Roast veg & sweet potatoes — toss sweet potato cubes and half the bell peppers and onions with 2 tbsp olive oil, 1 tsp smoked paprika, 1 tsp ground cumin, salt and pepper. Spread on a baking sheet; roast 25–30 minutes until caramelized and tender. halfway through add broccoli florets tossed with a little oil to roast 10–12 minutes.
Roast chicken thighs — rub chicken thighs with 2 tbsp olive oil, 1 tsp smoked paprika, 1 tsp dried oregano, 1 tsp salt and ½ tsp pepper. Place skin-side up on a separate sheet, roast 25–30 minutes (until internal temp 74°C/165°F) until skin is crisp. Rest 10 minutes, then slice or leave whole.
Batch rice — while oven runs, boil 2.5 cups dry rice per package directions (or use rice cooker). Fluff with fork and let cool slightly.
Quick pan protein (optional) — brown ground beef or turkey in a skillet with 1 tbsp oil, 1 minced garlic clove, 1 tsp cumin, salt and pepper. Drain excess fat; add 2 tbsp soy sauce and 1 tbsp honey; reduce 2–3 minutes. This makes a second protein option for bowls/tacos.

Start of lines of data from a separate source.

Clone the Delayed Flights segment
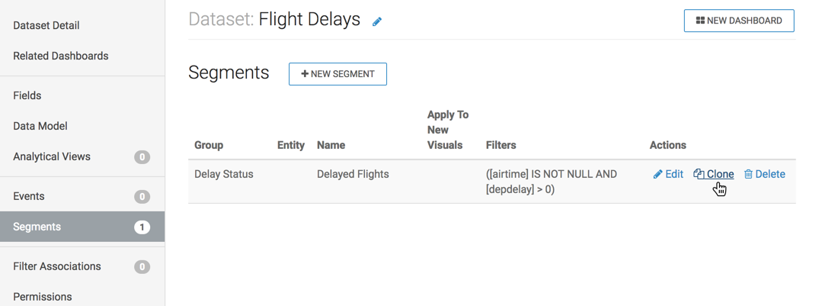 pyautogui.click(x=714, y=174)
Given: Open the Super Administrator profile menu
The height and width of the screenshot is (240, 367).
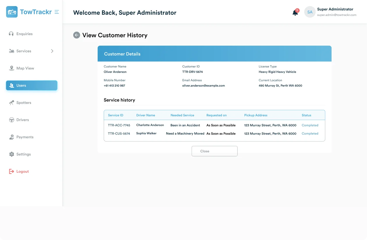Looking at the screenshot, I should click(x=335, y=9).
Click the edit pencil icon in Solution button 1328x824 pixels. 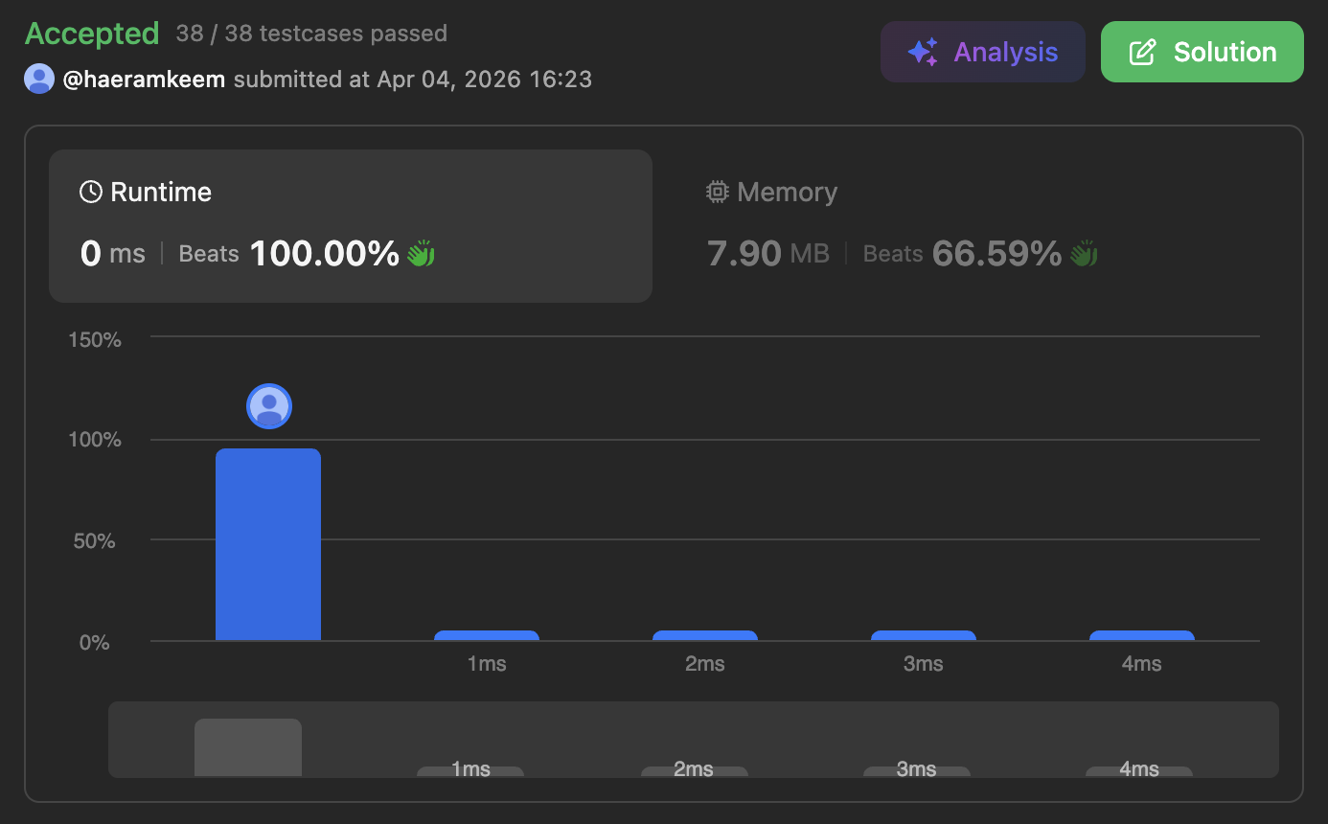point(1142,52)
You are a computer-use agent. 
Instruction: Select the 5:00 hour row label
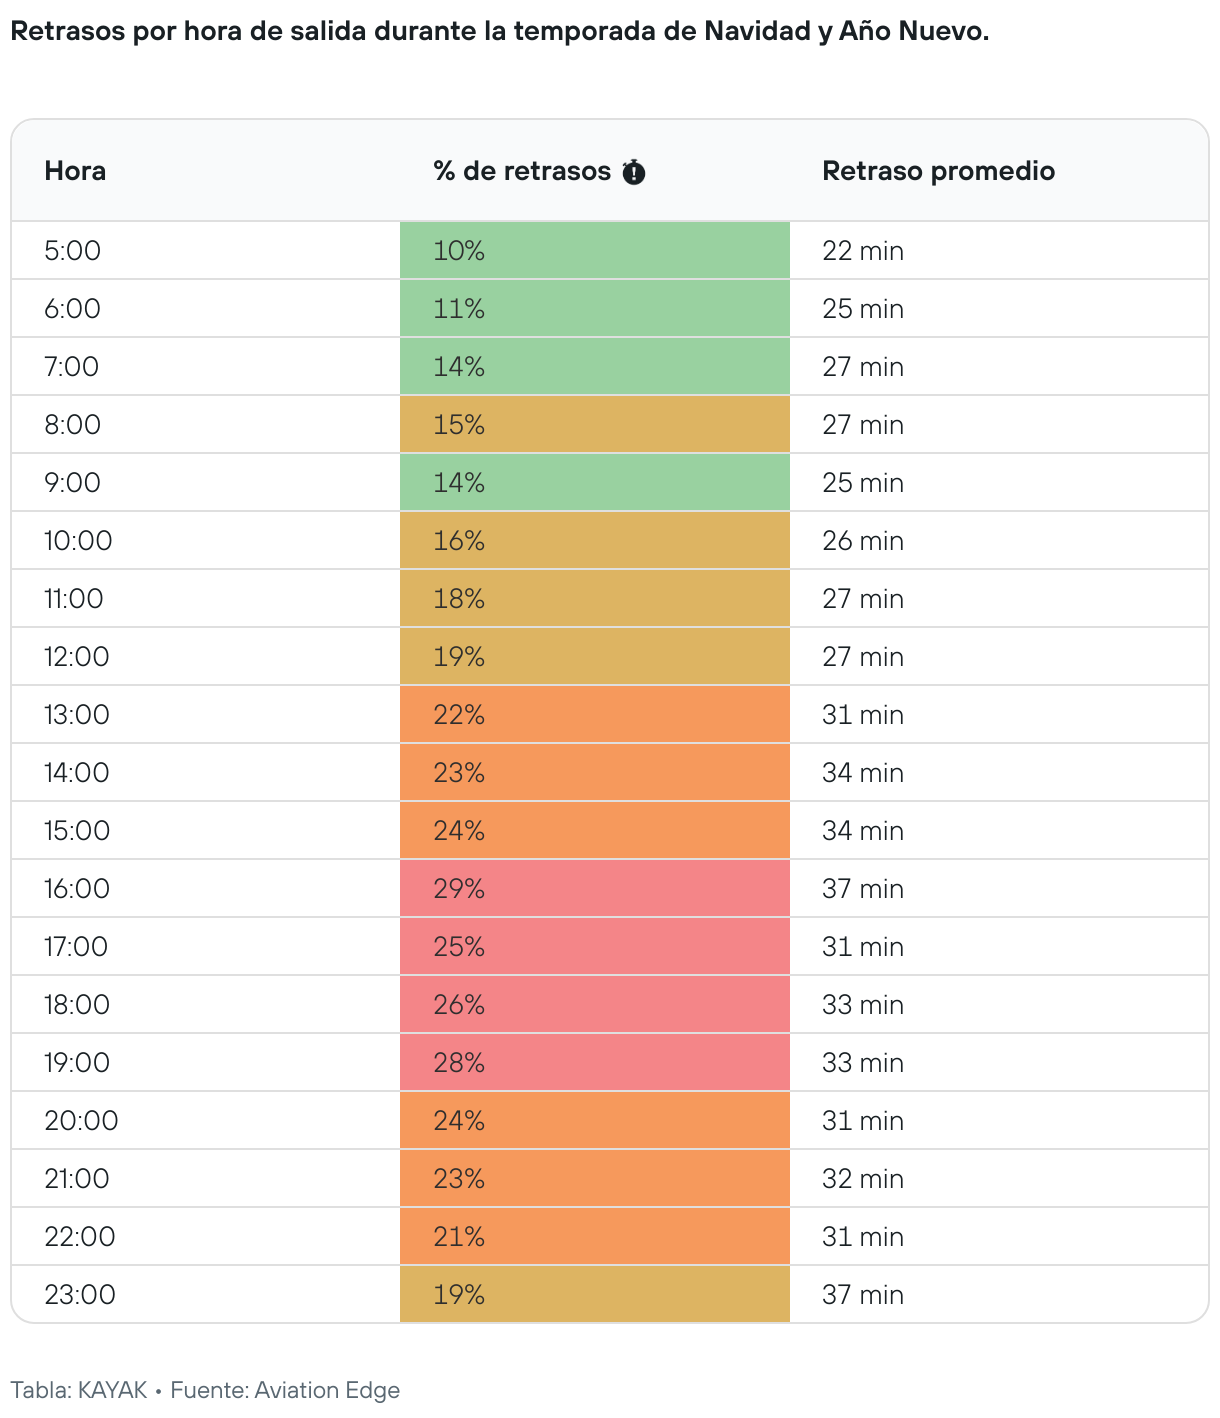tap(73, 250)
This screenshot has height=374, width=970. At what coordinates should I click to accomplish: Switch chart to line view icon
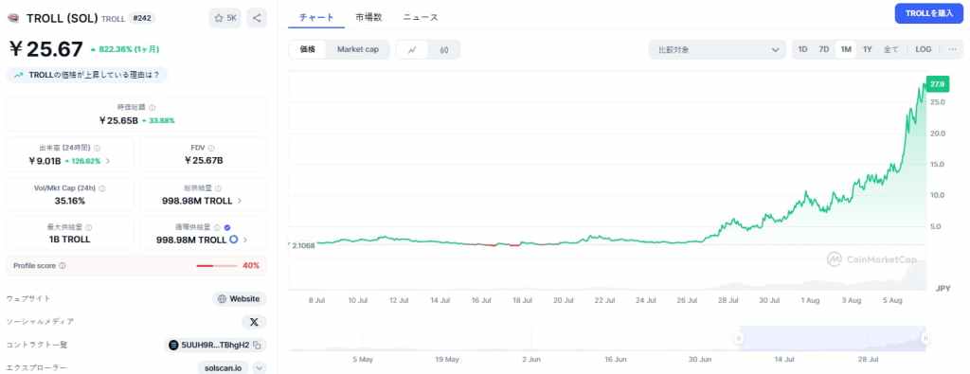coord(412,50)
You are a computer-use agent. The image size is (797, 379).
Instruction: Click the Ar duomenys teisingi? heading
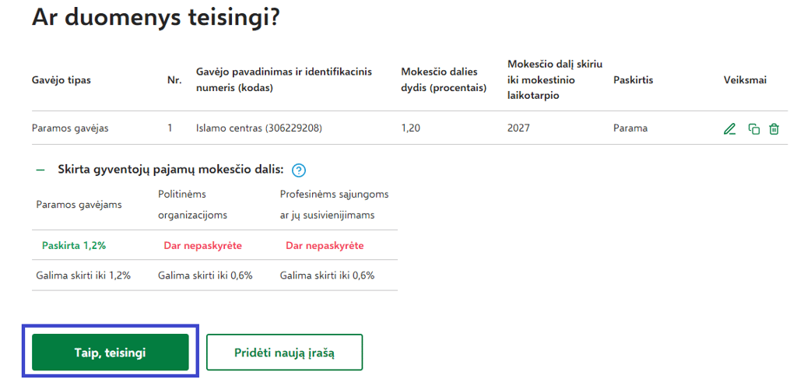(156, 18)
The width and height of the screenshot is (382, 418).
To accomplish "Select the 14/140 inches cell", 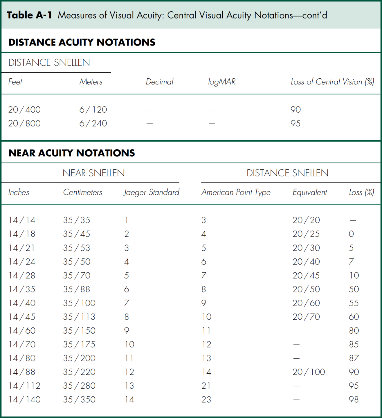I will [x=25, y=399].
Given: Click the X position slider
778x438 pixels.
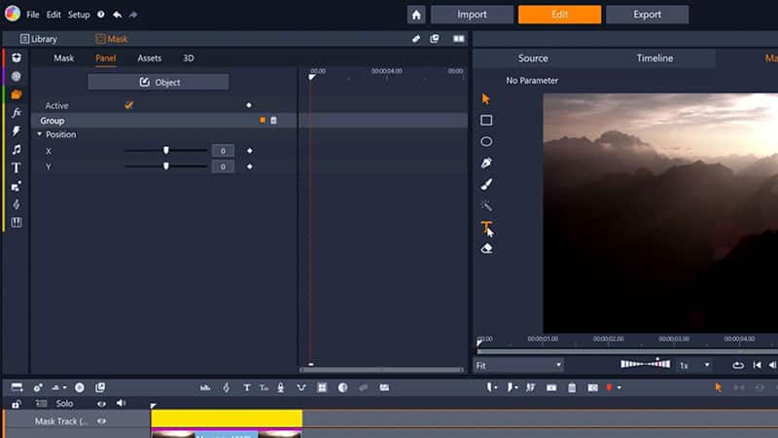Looking at the screenshot, I should tap(165, 151).
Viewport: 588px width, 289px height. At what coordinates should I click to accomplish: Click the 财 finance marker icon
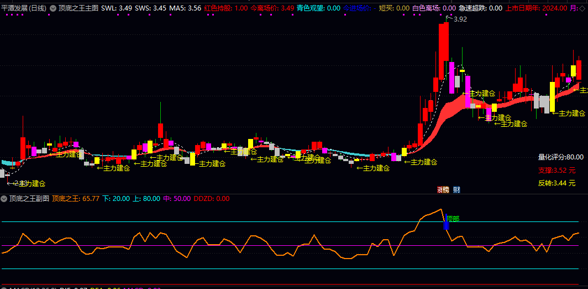click(x=456, y=189)
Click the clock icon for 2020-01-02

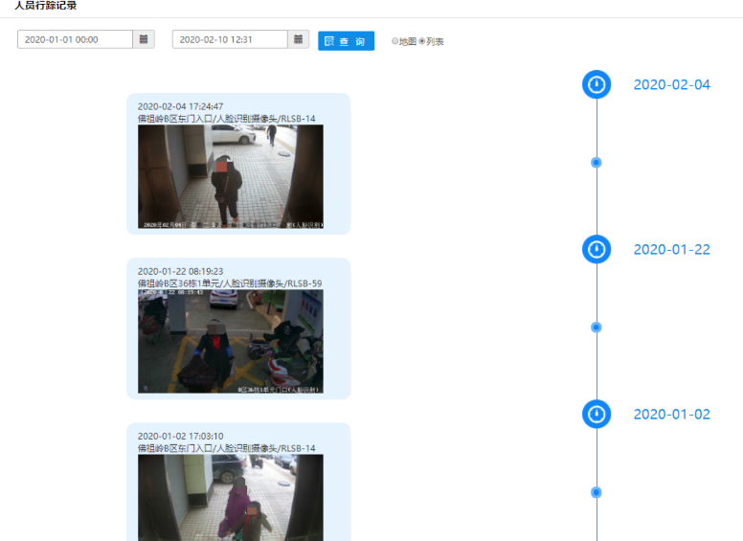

Hard-boil eggs — place 12 eggs in a pot, cover with cold water, bring to a boil, then remove from heat and cover for 10 minutes. Transfer to ice bath, peel when cool.
Simple vinaigrette & yogurt sauce — whisk 60 ml olive oil with 30 ml vinegar, 1 tsp Dijon, juice of 1 lemon, salt and pepper for salads. Mix 150 g Greek yogurt with 1 minced garlic clove, chopped cilantro, juice of 1 lime, salt and pepper for drizzling.
Assemble meal components — divide into containers for three days, aiming for balanced portions:
Lunch bowls (Day 1 & Day 3): base of rice (about 150 g cooked), sliced roasted chicken (150–200 g), roasted sweet potato & peppers, roasted broccoli, handful spinach, drizzle vinaigrette or yogurt sauce, garnish with herbs and lemon wedge.
Dinner 1 (Day 1): chicken thigh served with extra roasted veg and a side salad (spinach, cucumber, tomato) dressed with vinaigrette.
Lunch 2 (Day 2): rice, seasoned ground meat, roasted peppers, raw cucumber & tomato, hard-boiled egg, drizzle yogurt sauce.
Dinner 2 (Day 2): sheet-pan style — reheat chicken or meat; wrap in tortillas with fresh greens, avocado slices, tomato, and yogurt sauce (quick warmed).
Dinner 3 (Day 3): make a hearty grain bowl — rice, chickpeas (rinsed), roasted broccoli, sliced hard-boiled eggs, spinach, lemon-tahini or yogurt drizzle.
Storage & reheating — cool containers to room temp before sealing. Refrigerate up to 3–4 days. Reheat proteins and roasted veg in a 180°C/350°F oven for 8–10 minutes or microwave 90–120 seconds until steaming. Add fresh avocado and dressings day-of.
Finishing touches & portioning — label containers with day and meal. Reserve 2–3 extra eggs and a small tub of yogurt sauce for snacks or breakfasts. Eat boldly; adjust salt and acid before serving.